I ran this for about 141 iterations i.e 141 images and ran the following small code snippet to check if the weights of the parameters are updating at all :

for p,q in zip(tmp[0],tmp[140]):
    print(p==q)

Here tmp is the list-element which stores the model parameters every iteration (given in code)
The output that it gives is a series of tensors with all elements being equal to 1
Please let me know why the optimizer isn’t updating the weights. (I’ve spent like 24 hours trying to debug this )
Thanks a lot!

ptrblck · June 27, 2019, 10:00pm

Could you wrap the code into a torch.no_grad() block:

with torch.no_grad():
    for p in net.parameters():
        p,sub_(...

Make sure to call .clone() on the parameters, if you want to store them for debugging.
Otherwise you’ll store the reference, which will not show any changes in the parameter’s value.

Megh_Bhalerao · June 27, 2019, 10:15pm

Hi,
I did what you said.
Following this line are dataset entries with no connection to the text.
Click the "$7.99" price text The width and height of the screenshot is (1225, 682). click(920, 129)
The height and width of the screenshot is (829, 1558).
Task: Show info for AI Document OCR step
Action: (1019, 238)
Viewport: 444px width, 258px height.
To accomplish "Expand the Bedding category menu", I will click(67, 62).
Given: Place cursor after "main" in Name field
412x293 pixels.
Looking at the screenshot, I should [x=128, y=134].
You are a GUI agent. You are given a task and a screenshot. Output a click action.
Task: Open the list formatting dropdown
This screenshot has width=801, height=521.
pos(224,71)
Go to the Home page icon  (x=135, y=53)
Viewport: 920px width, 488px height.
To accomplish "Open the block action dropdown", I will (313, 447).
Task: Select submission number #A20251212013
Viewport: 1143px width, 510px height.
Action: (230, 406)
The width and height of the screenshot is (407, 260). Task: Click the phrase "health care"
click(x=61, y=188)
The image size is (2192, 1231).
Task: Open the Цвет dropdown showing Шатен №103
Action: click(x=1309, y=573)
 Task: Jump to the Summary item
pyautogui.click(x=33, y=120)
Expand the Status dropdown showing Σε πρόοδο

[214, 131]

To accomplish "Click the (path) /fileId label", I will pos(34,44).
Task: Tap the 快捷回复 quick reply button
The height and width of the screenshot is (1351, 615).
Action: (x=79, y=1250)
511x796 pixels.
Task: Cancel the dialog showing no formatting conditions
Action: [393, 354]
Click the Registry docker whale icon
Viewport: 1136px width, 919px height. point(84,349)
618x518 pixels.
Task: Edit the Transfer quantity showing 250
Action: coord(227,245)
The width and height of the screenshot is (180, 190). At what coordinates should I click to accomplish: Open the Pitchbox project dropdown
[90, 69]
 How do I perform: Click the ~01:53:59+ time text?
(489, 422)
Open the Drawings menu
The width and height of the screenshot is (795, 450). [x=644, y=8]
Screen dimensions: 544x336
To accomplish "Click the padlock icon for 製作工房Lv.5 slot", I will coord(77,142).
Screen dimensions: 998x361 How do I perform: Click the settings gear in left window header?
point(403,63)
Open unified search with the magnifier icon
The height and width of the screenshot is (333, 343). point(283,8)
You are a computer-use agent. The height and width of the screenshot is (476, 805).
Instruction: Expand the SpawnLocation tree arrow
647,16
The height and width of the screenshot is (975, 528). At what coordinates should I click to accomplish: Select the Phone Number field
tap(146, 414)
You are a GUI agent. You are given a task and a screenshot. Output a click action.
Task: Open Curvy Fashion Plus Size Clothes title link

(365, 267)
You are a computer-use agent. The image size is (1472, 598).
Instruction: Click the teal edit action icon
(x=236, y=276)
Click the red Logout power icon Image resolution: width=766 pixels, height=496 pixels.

Now my code (the parameter update part looks like):

 with torch.no_grad():
        for p in net.parameters():
            p.sub_(lr* p.grad)
            p.grad.zero_()
            p = p.clone()

Still shows that the parameters are equal

for p,q in zip(tmp[0],tmp[20]):
    print((p.data.sum())==(q.data.sum()))
    
tensor(1, device='cuda:0', dtype=torch.uint8)
tensor(1, device='cuda:0', dtype=torch.uint8)
tensor(1, device='cuda:0', dtype=torch.uint8)
tensor(1, device='cuda:0', dtype=torch.uint8)
tensor(1, device='cuda:0', dtype=torch.uint8)
tensor(1, device='cuda:0', dtype=torch.uint8)
tensor(1, device='cuda:0', dtype=torch.uint8)
tensor(1, device='cuda:0', dtype=torch.uint8)
tensor(1, device='cuda:0', dtype=torch.uint8)
tensor(1, device='cuda:0', dtype=torch.uint8)
tensor(1, device='cuda:0', dtype=torch.uint8)
tensor(1, device='cuda:0', dtype=torch.uint8)
tensor(1, device='cuda:0', dtype=torch.uint8)
tensor(1, device='cuda:0', dtype=torch.uint8)

Megh_Bhalerao · June 27, 2019, 10:31pm

Okay, I think it is working now. I cloned and checked that the parameters are not the same. Thanks a lot.